Jarrod Taylor has been diving in the waters off the coast of Honolulu for 20 years, and he has witnessed a seismic shift happening not just in Hawaii but across the world’s oceans.

Coral reefs — which are essential for maintaining marine life and biodiversity, as well as helping protect coastal communities from storms — are losing their colors and transforming in the warming waters fueled by changing climate.

“It’s sad and disheartening,” Taylor said. “It was really colorful probably two years ago. And now it’s all bleached white.”

According to the National Oceanic and Atmospheric Administration, 84% of coral reefs are now under heat stress that can cause bleaching. When the ocean warms, the algae that give corals their vibrant hues are pushed out, leaving them as white skeletons.

Marine scientist Greg Asner leads Allen Coral Atlas, a program that maps the world’s coral bleaching with the goal of conservation.

“There are some heat waves where you and I might swim around for a while and actually start sweating in the water. Corals and other species that live on the seafloor are much more sensitive than we are,” said Asner, who’s also the director of the Center for Global Discovery and Conservation Science at Arizona State University.

On both land and sea, 2024 was the earth’s hottest year on record, according to the European Centre for Medium-Range Weather Forecasts.   

With the average ocean surface temperature hitting 70 degrees, the rising heat is speeding up coral deaths. It used to take years to kill a reef. Now, it can take weeks — sometimes days.

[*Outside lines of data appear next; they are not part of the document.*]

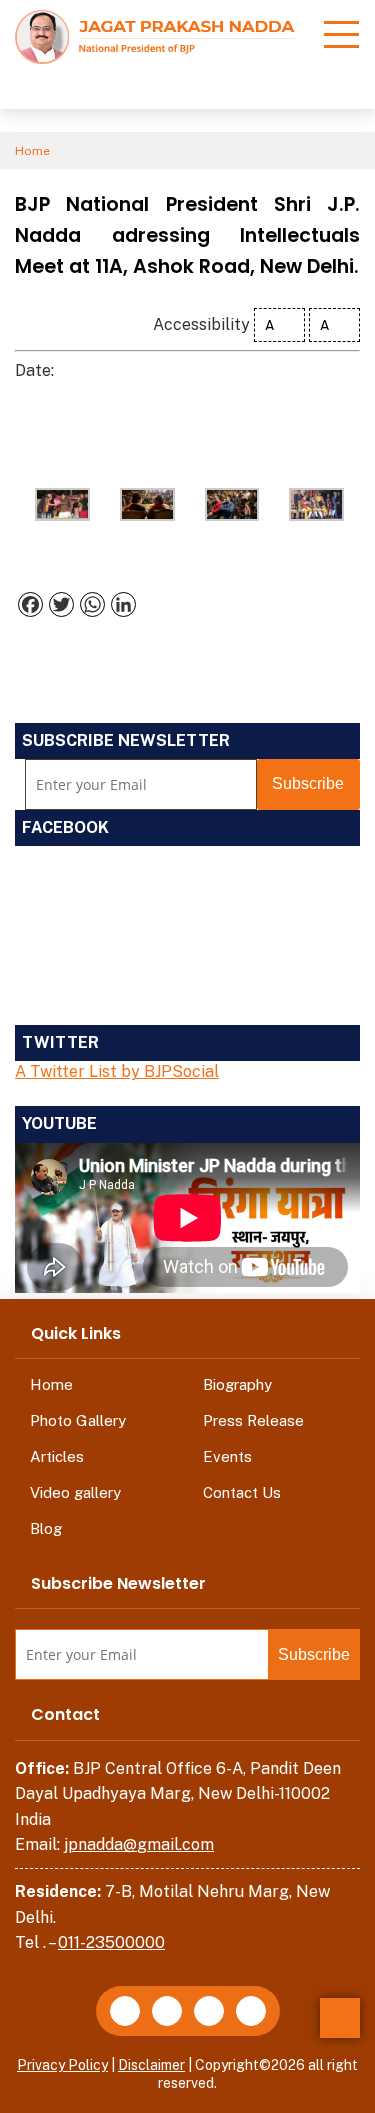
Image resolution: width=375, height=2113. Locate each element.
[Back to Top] (340, 2018)
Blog (46, 1528)
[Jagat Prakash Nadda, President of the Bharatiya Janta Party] (155, 35)
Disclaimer (151, 2065)
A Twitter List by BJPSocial (117, 1071)
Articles (57, 1456)
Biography (237, 1384)
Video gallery (75, 1492)
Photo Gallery (78, 1420)
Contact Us (242, 1492)
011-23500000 (111, 1942)
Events (227, 1456)
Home (32, 151)
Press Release (253, 1420)
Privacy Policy (62, 2065)
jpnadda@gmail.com (139, 1844)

Compared to Hawaii, the decline of coral reefs is worse in the Great Barrier Reef and the Galapagos Islands, according to Asner. The problem is most severe in the Caribbean and the state of Florida.

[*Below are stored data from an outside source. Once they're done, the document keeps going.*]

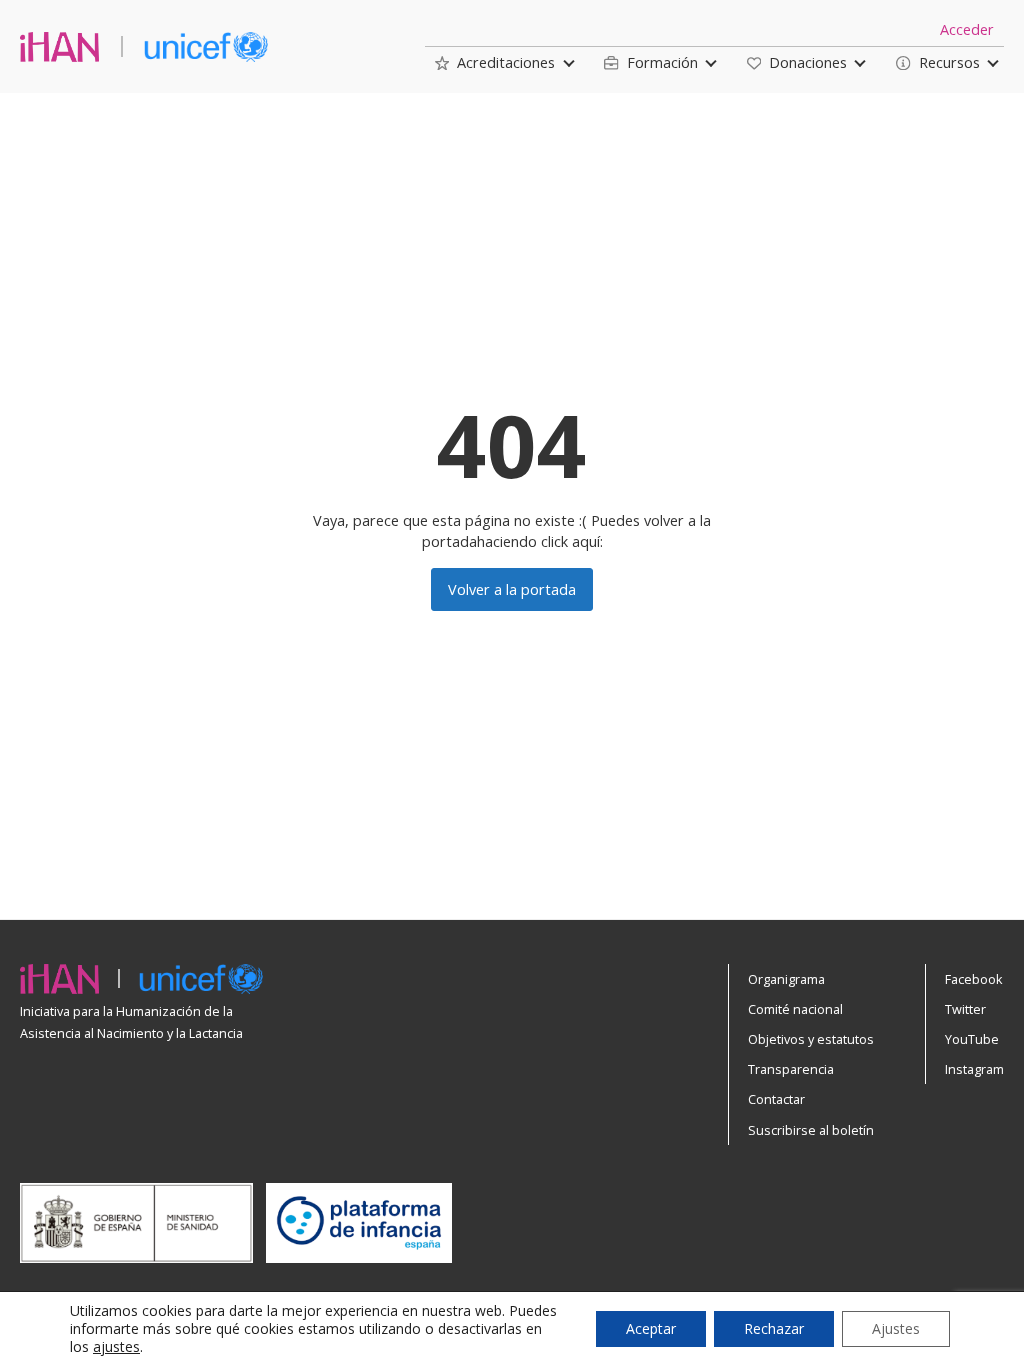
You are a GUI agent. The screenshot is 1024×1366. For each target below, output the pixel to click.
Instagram (974, 1069)
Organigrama (786, 979)
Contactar (776, 1099)
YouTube (972, 1039)
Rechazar (774, 1328)
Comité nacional (795, 1009)
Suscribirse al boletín (811, 1130)
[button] (495, 63)
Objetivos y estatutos (811, 1039)
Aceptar (651, 1328)
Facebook (974, 979)
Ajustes (896, 1328)
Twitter (965, 1009)
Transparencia (791, 1069)
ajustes (116, 1347)
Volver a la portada (512, 589)
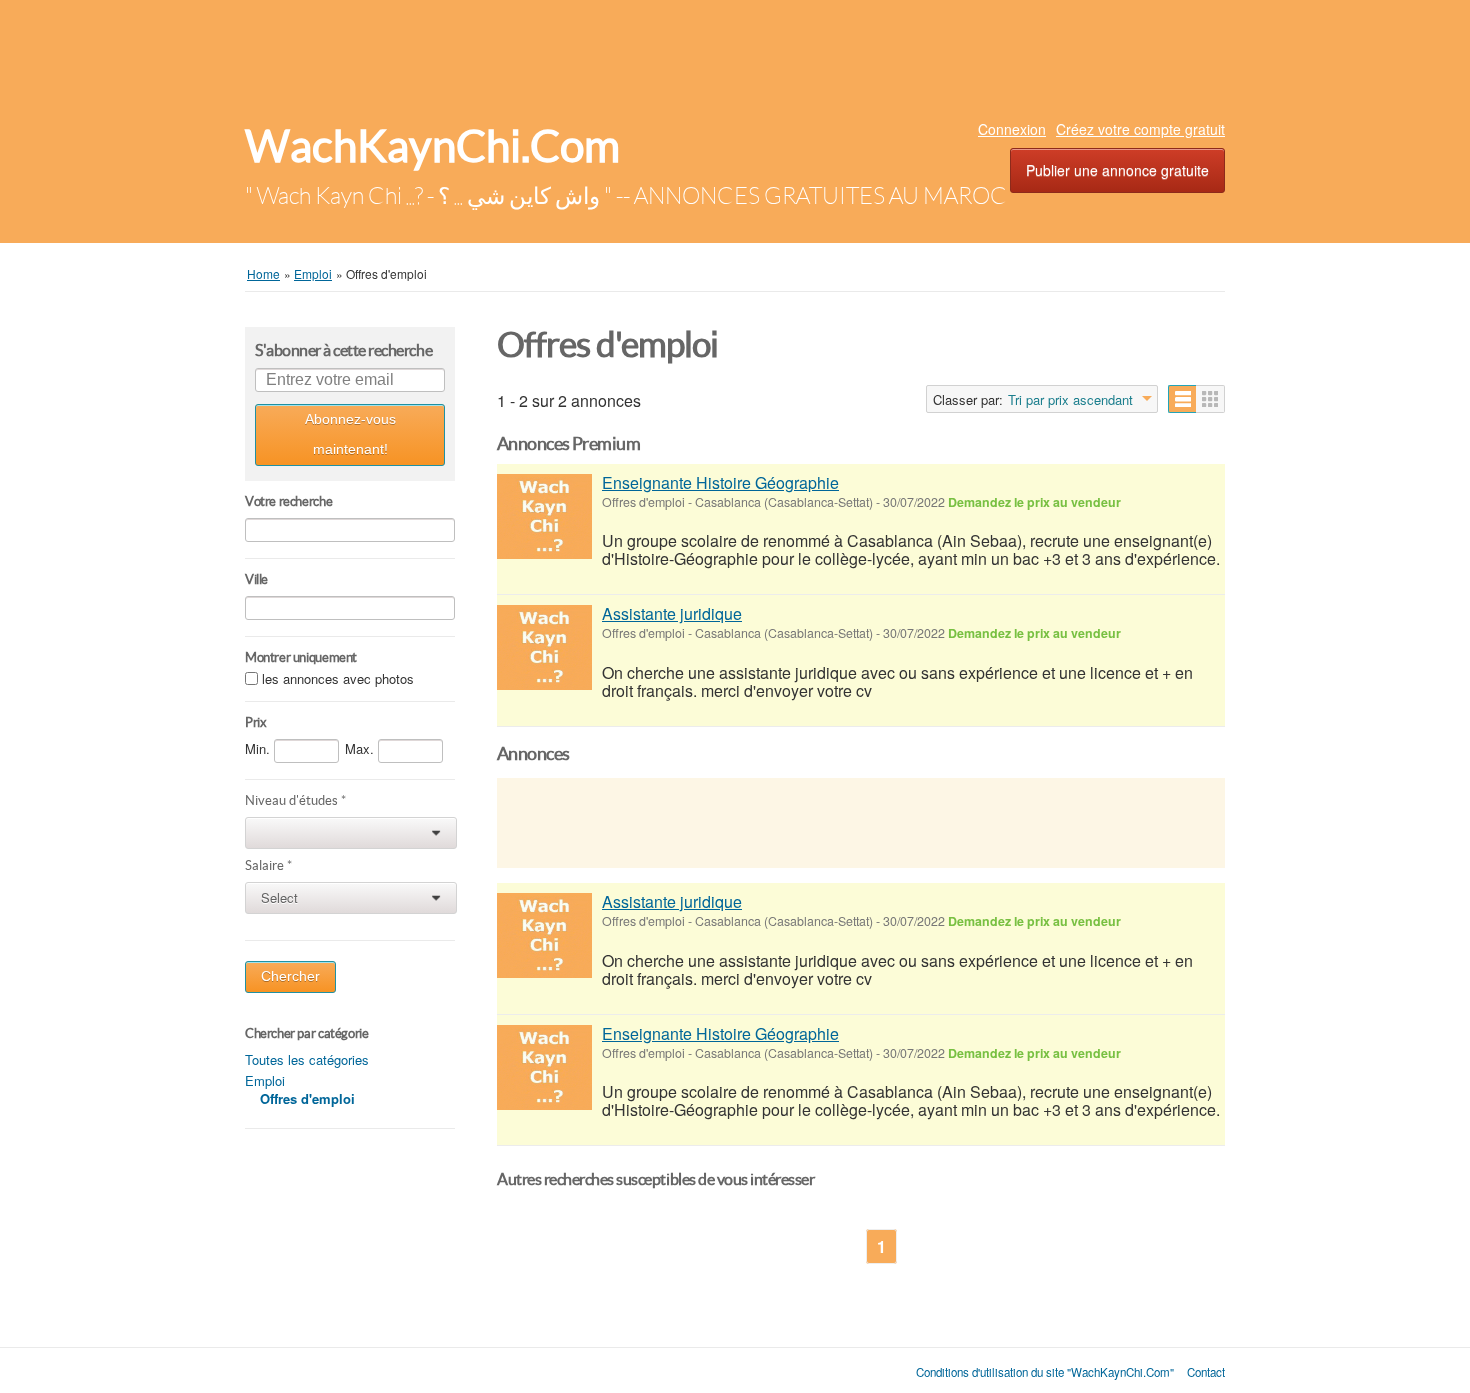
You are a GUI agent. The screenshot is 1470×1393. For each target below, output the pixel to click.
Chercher (290, 976)
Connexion (1012, 129)
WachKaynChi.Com (432, 146)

“It’s heart wrenching to see these huge areas, expanses of amazing biological diversity, just go. It’s like pulling the plug on a TV, and it’s just static, just goes blank … And the recovery is extraordinarily slow to zero,” Asner said.

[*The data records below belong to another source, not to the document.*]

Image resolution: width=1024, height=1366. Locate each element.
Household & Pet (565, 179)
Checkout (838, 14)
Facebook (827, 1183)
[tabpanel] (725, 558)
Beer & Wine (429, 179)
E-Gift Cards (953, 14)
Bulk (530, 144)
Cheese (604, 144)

Without healthy and thriving reefs, aquatic creatures lose their habitats and coastlines lose a natural seawall that can protect communities from storms — preventing billions of dollars in flood damage, according to the NOAA.

While the situation is dire, not all hope is lost. 

There’s a push to educate tourists to use sunscreens that don’t contain chemicals that are harmful to corals, and solutions like underwater nurseries are allowing corals to repair and regrow, but it’s going to take time.

“The next gen, the folks that I’m training now, they could be the ones who could see the recovery phase. If we get fossil fuels under control,” Asner said.